Like many communities in northern Thailand 25 years ago, Tha Wang Tan had a number of people living with HIV/AIDS (PLWH/A). There was a lot of fear and stigma, in many forms, against people with HIV/AIDS and family due to lack of knowledge and understanding. Some were turned away at public health facilities, or abandoned by families, or shunned by other community members. Vendors threw away plates and bowls used by HIV/AIDS patrons. There were several AIDS-related deaths each day as “People died like falling leaves” and monks feared to perform funeral rites. It was a dark time with no hope for treatment, people felt rejected by the community and society and deeply despaired.
Khun Tew was a housewife in Tha Wang Tan. When words started to leak out that she had HIV, some people started to keep away from her. That made reality very difficult for Khun Tew to the point where people avoided touching her, avoided being near her, not allowing her to join them at the table. Some people would say hurtful things to her. At a certain point, she thought the only way out was to take her own life.
This As You Open Your Eyes Episode will tell us the story about how, through the actions of a handful of community members the fight against stigma and discrimination began, turning the community around. Khun Tew and her family began to support the community – and vice versa! Khun Tew developed strengths she didn’t even realize she had and became a human face of HIV/AIDS in her community. Tha Wang Tan set an example for HIV/AIDS response to the whole world.

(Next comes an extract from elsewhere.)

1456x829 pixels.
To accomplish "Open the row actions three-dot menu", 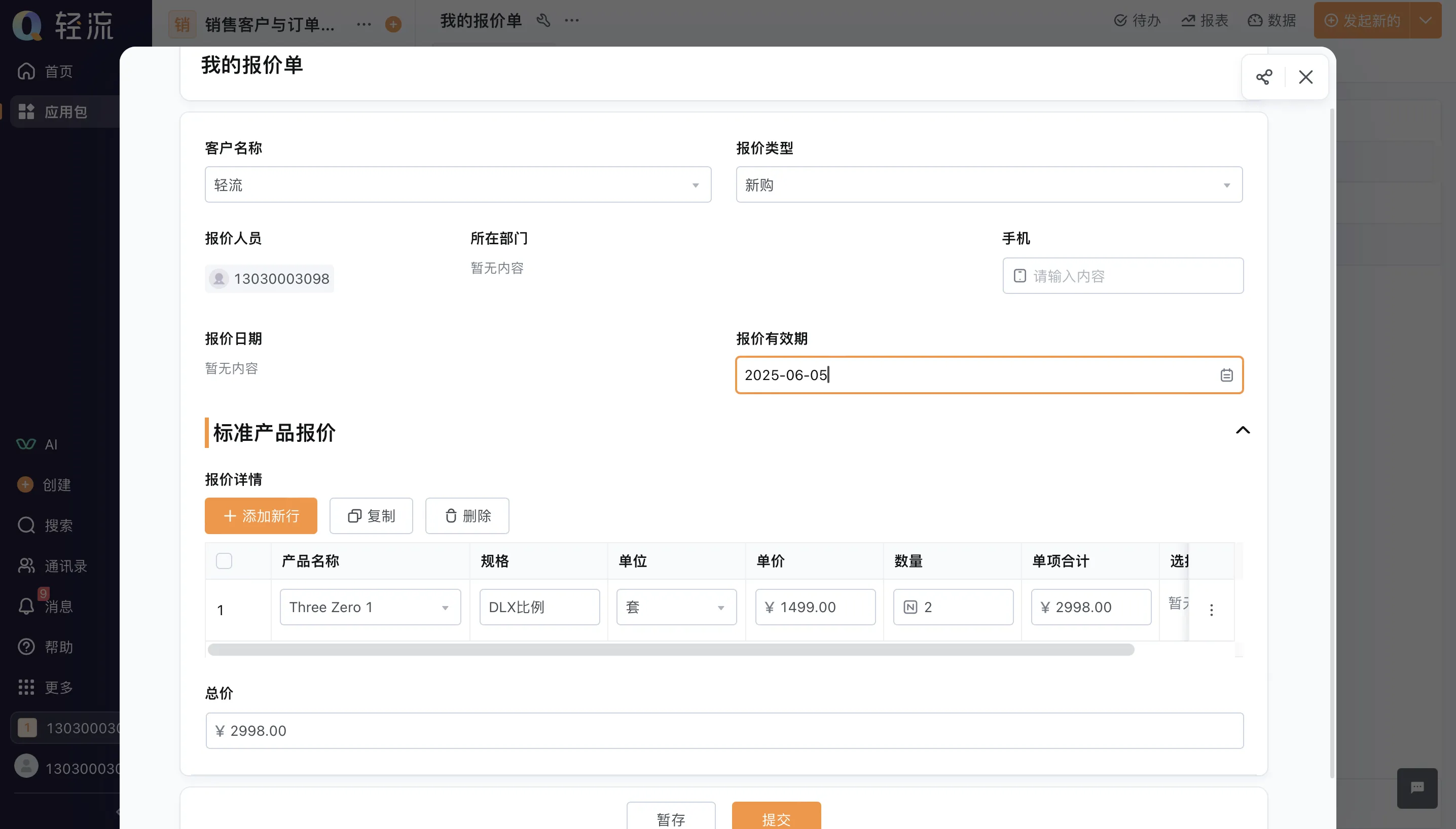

Looking back at her life, Khun Tew says: “People have different dreams. When I learned that I had HIV, all my hopes, all my dreams dissipated. I was afraid of doing anything. All my self-confidence disappeared. But when my daughter asked me to live, and Khun Tawin and Khun Wipa gave me encouragement and continued to support me every step of the way, that helped me rebuild my self-confidence, and I started to hope and dream again. My life is complete now as a person living with HIV/AIDS in the community. I am fulfilled now for both my life in my family and within the community. I’m proud, I’m content, and I’m happy now!”